I'll cut this short, like a day where you don't wake up until 10:30 is short.  Yesterday I was up for 23 hours after getting only 4 hours of sleep the night before, which is pretty heroic.  Maybe I'll add that to my repertoire next time I have to intimidate a guy who won't stop staring at my wife.  "By the way, I can do this for (checks watch) 16 more hours without sleeping."

Today numbers:

5 -- cemeteries passed during a 3-hour walk.  We only entered three of them, which was plenty for me.  What was the strategy in 19th-century Scotland?  Have as many kids as you can and hope for a post-infancy survival rate over 60 percent?

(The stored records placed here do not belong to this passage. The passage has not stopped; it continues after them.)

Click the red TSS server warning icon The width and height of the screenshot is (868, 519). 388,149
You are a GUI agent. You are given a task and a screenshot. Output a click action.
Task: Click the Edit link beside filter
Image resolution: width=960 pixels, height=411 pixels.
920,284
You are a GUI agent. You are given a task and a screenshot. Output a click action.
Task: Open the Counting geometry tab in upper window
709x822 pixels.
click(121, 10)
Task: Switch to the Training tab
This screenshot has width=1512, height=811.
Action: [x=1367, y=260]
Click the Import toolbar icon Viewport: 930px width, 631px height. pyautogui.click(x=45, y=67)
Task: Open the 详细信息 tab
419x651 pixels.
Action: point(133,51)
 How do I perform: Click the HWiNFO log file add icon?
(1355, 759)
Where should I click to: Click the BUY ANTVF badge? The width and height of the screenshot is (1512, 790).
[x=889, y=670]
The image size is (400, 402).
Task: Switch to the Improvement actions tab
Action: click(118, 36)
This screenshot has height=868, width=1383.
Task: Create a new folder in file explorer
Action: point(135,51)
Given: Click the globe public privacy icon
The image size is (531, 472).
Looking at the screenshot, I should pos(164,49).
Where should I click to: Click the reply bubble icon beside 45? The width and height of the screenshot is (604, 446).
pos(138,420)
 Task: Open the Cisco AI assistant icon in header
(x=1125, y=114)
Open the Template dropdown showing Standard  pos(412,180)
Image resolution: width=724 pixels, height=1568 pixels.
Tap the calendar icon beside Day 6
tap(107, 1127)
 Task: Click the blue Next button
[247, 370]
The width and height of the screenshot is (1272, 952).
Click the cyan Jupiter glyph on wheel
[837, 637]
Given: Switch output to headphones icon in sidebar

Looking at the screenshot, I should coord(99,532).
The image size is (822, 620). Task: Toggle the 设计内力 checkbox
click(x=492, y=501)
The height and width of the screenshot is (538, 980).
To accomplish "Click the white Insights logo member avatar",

3, maybe 4 if you include me -- guys in our party last night who I'd consider intimidating-looking enough to dissuade a guy from staring at one of our wives and making her uncomfortable.

2,559 -- steps recorded after midnight yesterday.

19,941 -- steps recorded today, minus the 2.559.

17 -- age of the kid at the next table at lunch talking about how every time he goes over his girlfriend's house, her mom "tries to ply (him) with drink."  Watch out, kid.

49 -- miles from the Hilton Garden Inn, Aberdeen City Center to the Fyvie Parish Church, where Patrick Cheyne was christened in 1683.  Sorry, Dick.  We should've planned better. 

20 -- baggage weight limit per passenger, in kilograms, of the Logan Air flight we are taking tomorrow to Lerwick in the Shetland Islands.  It's going to be very, very close. 

Loveable scamp.
2 (est) -- age of the little kid we saw riding in a stroller on the beach promenade with one tear sliding down his cheek that just about broke our hearts.  Maybe it was the gloomy weather.  

6 (so far) -- disturbing statues scattered around Aberdeen that I've learned are part of the Oor Willie Trail to raise money for charity. All of painted different colors by different artists.  All look like Chucky. 

Time to wrap this up.  The Turkish restaurant we're trying to night is supposed to be Aberdeen's finest.

And to our Jawa, who starts his first Hollywood job tomorrow morning (PDT), good luck and knock 'em dead.  We're proud.